There’s nothing that political insider Sue Minter won’t tax. Minter’s proposed tax hikes will increase the prices of everything from haircuts to child care. As today’s editorial in the Caledonian Record highlights, increasing taxes on goods and services will hurt Vermont families and business, raise costs, and drive jobs out of the state.

Editorial: Minter’s Dangerous Tax Plans
Caledonian Record; 9/22/2016

“In August, Democratic candidate for governor Sue Minter proposed raising fuel taxes on gasoline and diesel. Her mechanism would be a ‘Regional Greenhouse Gas Initiative,’ among a dozen northeastern states, whereby the sale of gas and diesel fuel would be capped, and those who needed to keep on using those fuels would have to buy an emissions ticket from their state. This is necessary, she says, to combat climate change – one of the big issues (along with gun control), of her campaign.

In an interview on Radio Vermont last week, Minter dropped another tax raising shoe. She wants to expand the sales tax to cover services, possibly at a rate lower than the present 6%.

This would make people pay taxes on the services rendered to them by a long list of occupations, including taxi drivers, hairdressers/barbers, doctors, dentists, home health aides, child care providers, plumbers, electricians, auto mechanics, excavators, farm service companies, funeral homes, truckers, lawyers, architects, computer technicians, and many more.

Out of this flood of new revenue Minter will bestow (among other things), two free years of college, regardless of income. Her tax ambitions are bad enough for Vermont generally, but they are especially dangerous along the New Hampshire border.

Vermont retail businesses have enough trouble competing with sales-tax-free N.H. establishments. Under Minter’s service tax proposal, Vermont service providers would have to compete with their Granite State counterparts, who could do the same work at five or six percent lower cost.

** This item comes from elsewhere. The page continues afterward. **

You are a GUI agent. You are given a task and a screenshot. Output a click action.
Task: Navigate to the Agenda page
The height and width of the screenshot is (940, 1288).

Caledonia County Republicans passed a strong resolution opposing a sales tax on services a year ago. The outgoing Democratic Legislature didn’t attempt it in this election year, but Sue Minter has given us fair warning that if she wins the governorship, it’s coming back.

Lt. Gov. Phil Scott, the Republican candidate for governor, said Monday that he will veto any sales tax on services. We think Scott has a lot better grasp of economics, and the facts of life in eastern Vermont, than Minter.”